[Dataset entries]

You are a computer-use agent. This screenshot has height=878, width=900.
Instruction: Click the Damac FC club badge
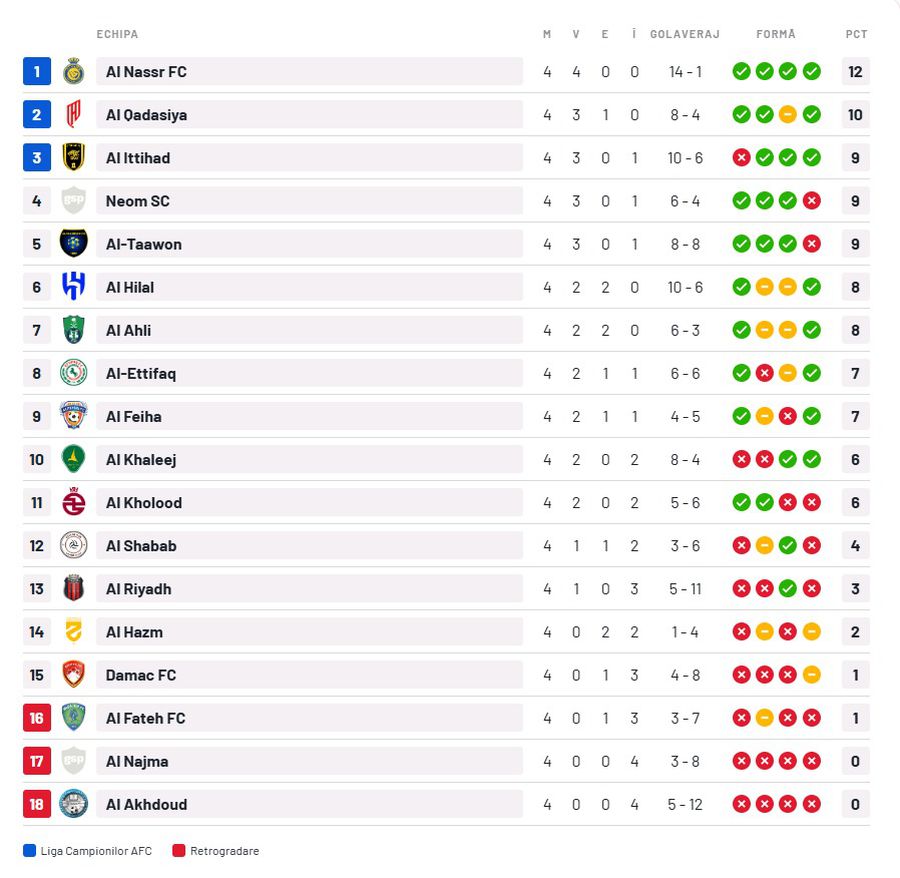[73, 674]
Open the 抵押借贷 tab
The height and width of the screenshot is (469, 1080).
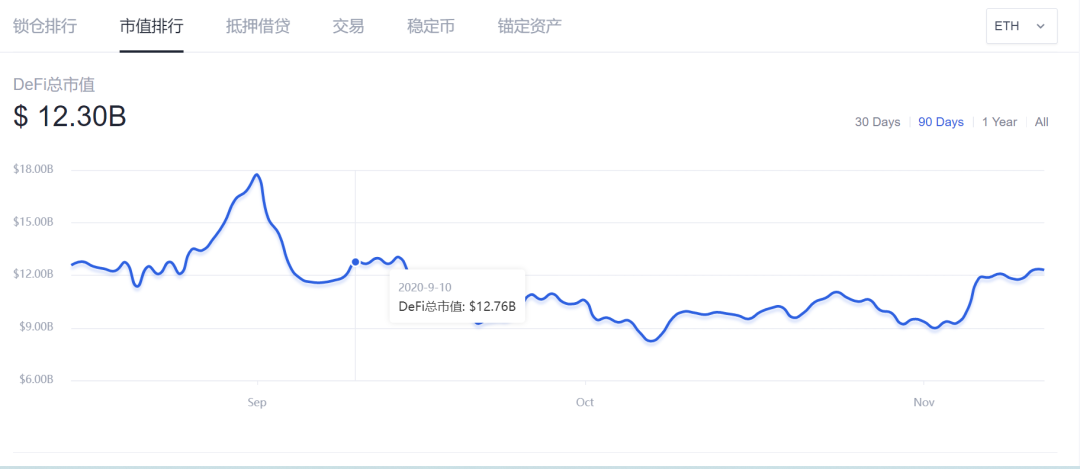pos(258,26)

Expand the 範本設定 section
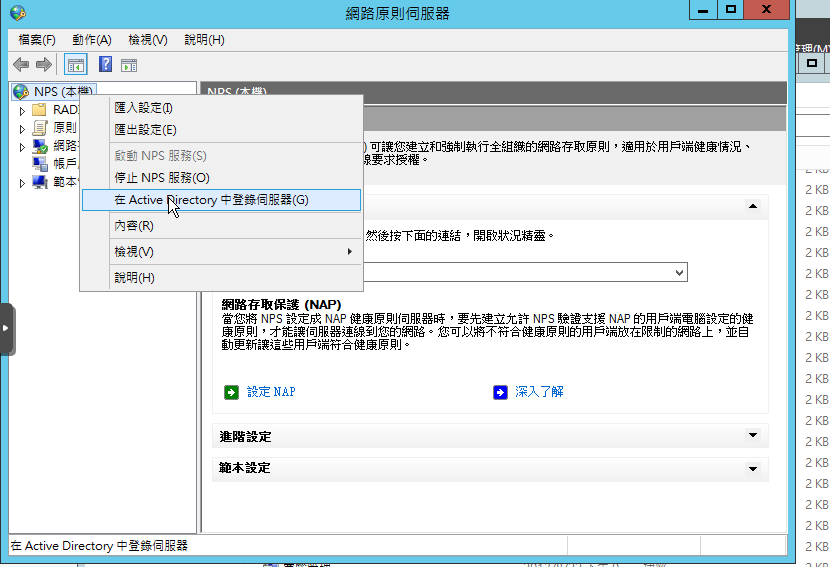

**GOAL OF THE EXERCISE**
The records, exactly as written but without images, should be returned.

**TASK OUTPUT**
You are a computer-use agent. This screenshot has height=878, width=900.
Instruction: Click the Damac FC club badge
[73, 674]
Open the 抵押借贷 tab
The height and width of the screenshot is (469, 1080).
pos(258,26)

Expand the 範本設定 section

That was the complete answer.